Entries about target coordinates
=-=-=-=-=

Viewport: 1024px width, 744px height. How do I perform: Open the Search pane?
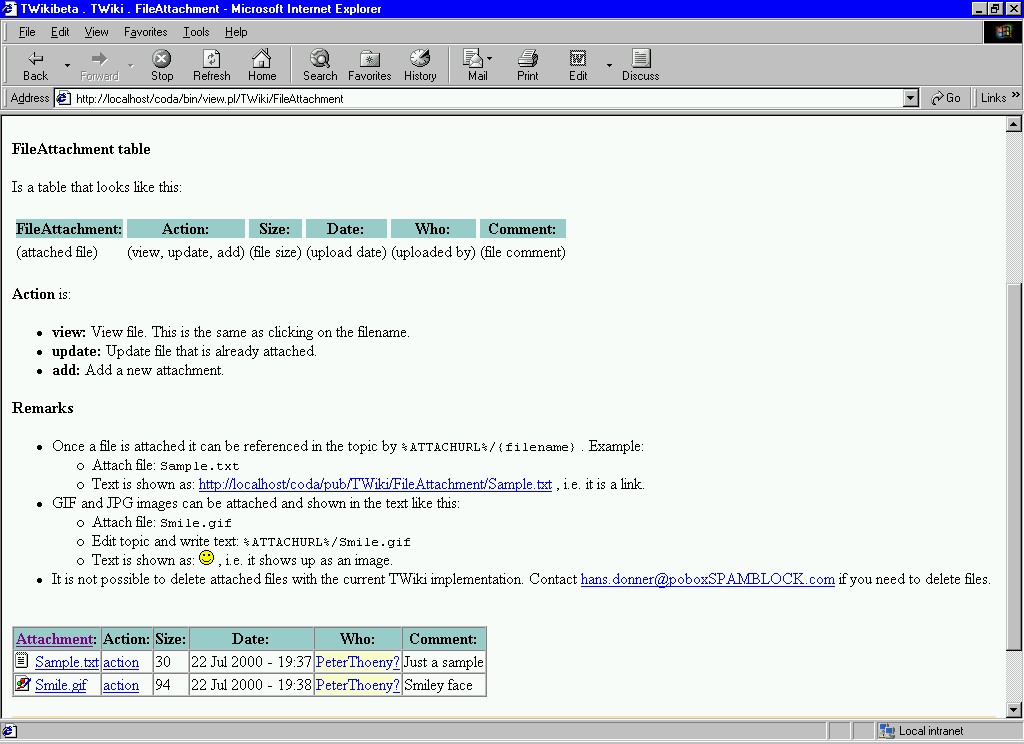click(x=320, y=65)
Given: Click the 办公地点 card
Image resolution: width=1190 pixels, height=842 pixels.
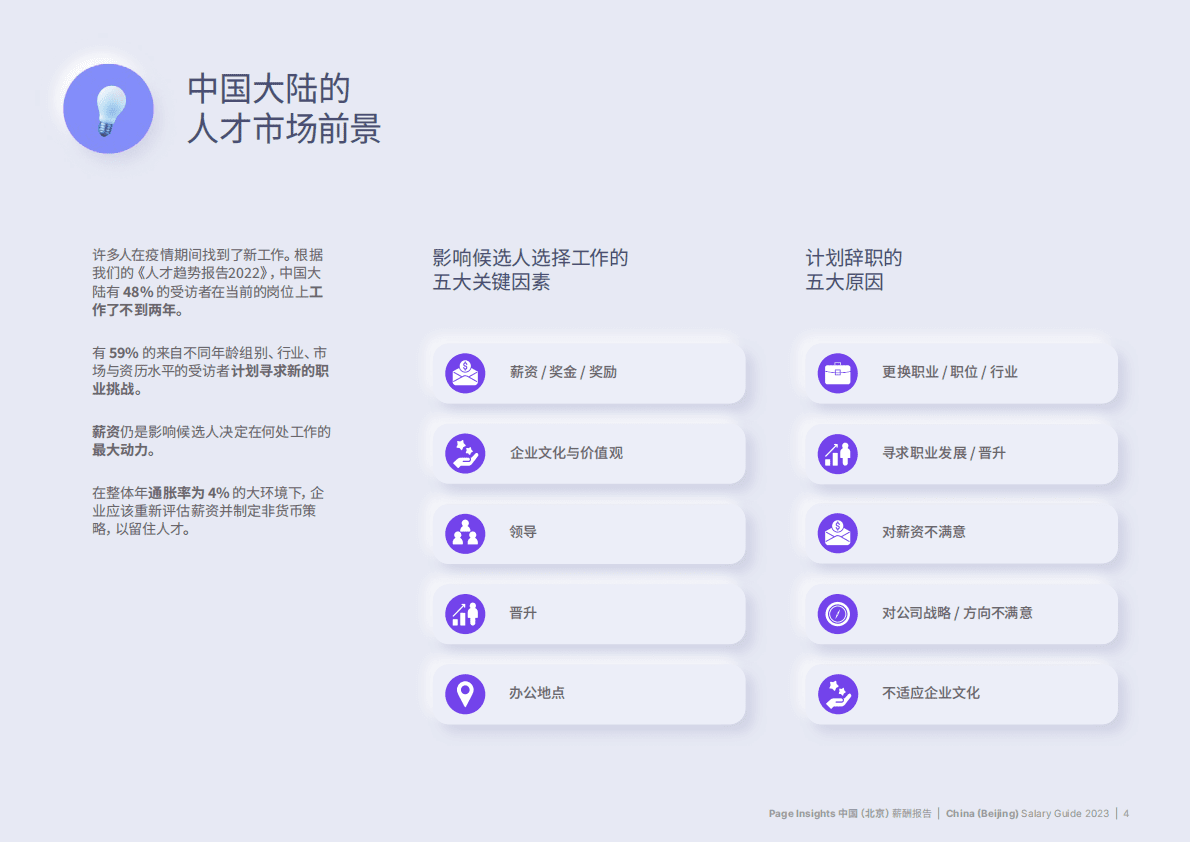Looking at the screenshot, I should click(x=590, y=692).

=-=-=-=-=

To do
Please return every line of the records above word for word, leaving out the pictures.

Finished exercise
Viewport: 1024px width, 744px height. How do I perform: Open the Search pane?
click(x=320, y=65)
Given: Click the 办公地点 card
Image resolution: width=1190 pixels, height=842 pixels.
Looking at the screenshot, I should click(x=590, y=692).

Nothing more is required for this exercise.